“Thinking and speaking of creation as the gift of being from nothing, and of creatures as recipients of and participants in that gift, suggests some things to say about what it is for creatures to know — or, better put, to perform the act of knowing. By definition, this act must establish a relation between knower and known, and this relation will inevitably be, if participation is the right category to use to specify the relation between God and creatures, a relation between one participant in God and another. This means, to begin with, that knower and known share a fundamental likeness and intimacy because each participates in God. This intimate likeness at the level of being is what makes knowledge both possible and desirable for those capable of it. Most creatures are of course not capable of it: they can be known but they cannot know. But for us, who can know other creatures, which is itself a rare gift, a radiant trace of the being of the creator, such knowledge is a lure: it draws us as the scent of a fox draws foxhounds, kindling our desire and delight and ordering our action. A little more precision about what this act of knowing is like will show why.

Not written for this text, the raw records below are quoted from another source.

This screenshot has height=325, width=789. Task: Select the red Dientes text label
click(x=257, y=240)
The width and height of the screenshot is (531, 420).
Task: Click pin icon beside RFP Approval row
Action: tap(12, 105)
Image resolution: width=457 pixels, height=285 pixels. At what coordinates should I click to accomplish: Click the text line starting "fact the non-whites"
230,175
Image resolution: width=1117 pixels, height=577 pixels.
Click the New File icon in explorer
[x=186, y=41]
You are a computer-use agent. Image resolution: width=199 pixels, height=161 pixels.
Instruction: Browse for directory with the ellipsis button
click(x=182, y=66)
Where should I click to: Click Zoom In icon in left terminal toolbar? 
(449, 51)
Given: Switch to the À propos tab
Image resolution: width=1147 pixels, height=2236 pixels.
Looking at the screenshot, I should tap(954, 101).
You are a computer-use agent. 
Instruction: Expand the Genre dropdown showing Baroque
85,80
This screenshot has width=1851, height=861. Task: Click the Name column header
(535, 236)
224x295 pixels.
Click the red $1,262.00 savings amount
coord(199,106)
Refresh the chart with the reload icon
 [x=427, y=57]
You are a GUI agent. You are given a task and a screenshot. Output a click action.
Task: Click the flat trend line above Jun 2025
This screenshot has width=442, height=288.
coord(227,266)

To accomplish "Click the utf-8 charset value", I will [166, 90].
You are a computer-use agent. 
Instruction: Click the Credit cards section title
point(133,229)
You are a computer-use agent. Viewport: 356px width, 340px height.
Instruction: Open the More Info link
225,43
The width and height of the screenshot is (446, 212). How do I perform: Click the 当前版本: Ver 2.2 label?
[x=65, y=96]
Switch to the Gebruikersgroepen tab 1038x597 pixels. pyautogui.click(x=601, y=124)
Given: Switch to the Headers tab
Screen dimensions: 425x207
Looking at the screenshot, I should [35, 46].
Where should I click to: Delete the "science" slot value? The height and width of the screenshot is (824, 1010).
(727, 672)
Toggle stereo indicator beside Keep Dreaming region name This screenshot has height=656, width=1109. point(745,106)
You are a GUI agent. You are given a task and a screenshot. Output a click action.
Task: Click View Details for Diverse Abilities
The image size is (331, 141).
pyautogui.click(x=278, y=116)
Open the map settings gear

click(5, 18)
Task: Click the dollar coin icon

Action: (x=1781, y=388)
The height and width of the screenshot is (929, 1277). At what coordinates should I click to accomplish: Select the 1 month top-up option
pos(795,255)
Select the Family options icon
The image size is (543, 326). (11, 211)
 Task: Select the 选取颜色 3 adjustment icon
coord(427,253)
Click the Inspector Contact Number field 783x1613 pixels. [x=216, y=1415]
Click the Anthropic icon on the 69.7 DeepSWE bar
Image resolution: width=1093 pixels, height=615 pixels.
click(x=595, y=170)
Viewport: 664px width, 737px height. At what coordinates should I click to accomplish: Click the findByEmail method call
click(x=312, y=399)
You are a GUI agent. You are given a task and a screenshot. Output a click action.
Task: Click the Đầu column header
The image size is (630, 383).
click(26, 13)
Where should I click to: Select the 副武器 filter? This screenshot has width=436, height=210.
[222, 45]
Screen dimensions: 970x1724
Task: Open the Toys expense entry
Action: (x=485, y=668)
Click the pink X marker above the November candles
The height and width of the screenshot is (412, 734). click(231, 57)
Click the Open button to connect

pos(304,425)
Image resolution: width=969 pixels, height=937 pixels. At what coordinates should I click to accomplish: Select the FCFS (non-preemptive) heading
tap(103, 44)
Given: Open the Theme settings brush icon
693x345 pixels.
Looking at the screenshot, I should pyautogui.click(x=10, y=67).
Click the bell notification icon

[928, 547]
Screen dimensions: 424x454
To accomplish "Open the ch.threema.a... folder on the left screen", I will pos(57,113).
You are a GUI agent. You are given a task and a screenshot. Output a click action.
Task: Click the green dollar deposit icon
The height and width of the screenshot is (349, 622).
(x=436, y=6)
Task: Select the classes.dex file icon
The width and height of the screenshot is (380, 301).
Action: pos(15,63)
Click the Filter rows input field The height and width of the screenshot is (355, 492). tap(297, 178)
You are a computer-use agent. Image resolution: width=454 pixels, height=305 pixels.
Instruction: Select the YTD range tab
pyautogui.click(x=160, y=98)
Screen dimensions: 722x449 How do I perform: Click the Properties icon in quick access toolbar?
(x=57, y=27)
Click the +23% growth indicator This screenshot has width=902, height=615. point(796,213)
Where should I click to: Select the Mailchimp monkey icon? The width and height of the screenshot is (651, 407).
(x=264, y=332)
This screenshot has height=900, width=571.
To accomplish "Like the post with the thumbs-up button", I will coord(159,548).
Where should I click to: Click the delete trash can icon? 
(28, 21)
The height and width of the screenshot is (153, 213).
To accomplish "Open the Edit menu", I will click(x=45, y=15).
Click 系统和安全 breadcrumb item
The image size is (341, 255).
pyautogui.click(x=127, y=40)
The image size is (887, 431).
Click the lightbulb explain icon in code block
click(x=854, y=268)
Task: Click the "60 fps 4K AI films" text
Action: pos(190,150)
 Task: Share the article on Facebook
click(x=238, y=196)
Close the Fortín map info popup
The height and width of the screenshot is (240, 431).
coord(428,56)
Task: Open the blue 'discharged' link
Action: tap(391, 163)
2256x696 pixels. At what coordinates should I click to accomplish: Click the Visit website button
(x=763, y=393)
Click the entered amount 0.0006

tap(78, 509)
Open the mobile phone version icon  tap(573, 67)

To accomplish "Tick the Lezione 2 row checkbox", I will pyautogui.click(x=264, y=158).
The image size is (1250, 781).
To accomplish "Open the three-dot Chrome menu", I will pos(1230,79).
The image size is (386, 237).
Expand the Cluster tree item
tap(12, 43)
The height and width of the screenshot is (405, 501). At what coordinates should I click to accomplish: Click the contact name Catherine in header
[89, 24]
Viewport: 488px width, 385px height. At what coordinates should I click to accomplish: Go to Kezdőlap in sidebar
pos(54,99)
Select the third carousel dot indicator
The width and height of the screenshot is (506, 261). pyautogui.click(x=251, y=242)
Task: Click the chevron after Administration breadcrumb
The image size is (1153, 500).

“Any act of knowing by one creature of another is an intensification of their shared creaturely intimacy as participants in God. This shared intimacy is a prerequisite for knowing’s intensification of it. You, because you are already related to any creature you may know or seek to know by the fact that you too are a creature (I leave out of account here the question of God’s knowledge of us and of our knowledge of God), can intensify and deepen that intimacy of being by intentionally making your likeness to and difference from the known a matter of admiringly interested reflexive delight. ‘Reflexive’ is the key term here. Every creature enters into relations with particular other creatures of a peculiar intimacy: this bee extracts pollen from just that sunflower, burrowing deep to get it; that particular ficus religiosa strikes its roots deep into the drily acidic soil of exactly this place; Anna, my siberian husky, recognizes me as among her significant human others. These are all particular relations between individuals, and they are all in some sense intentional intensifications of the ordinary creaturely intimacy each creature shares with all others, which is to say that they are all in some sense sought, moved toward, actively pursued. Even the blindly desperate light-seeking of the green plant in a dim room is intentional in this relaxed sense. All living creatures, certainly, intentionally seek intensified intimacies in these ways, and there is a case to be made, too, for extending this description to the performances of nonliving creatures: for the fire’s seeking of fuel, and so on. This way of talking does not, of course, imply or suggest that plants or insects (and much less fire or water) have consciousness of the intimacies they seek, or of the delight they produce. It implies only that intensified intimacies are sought by all living creatures.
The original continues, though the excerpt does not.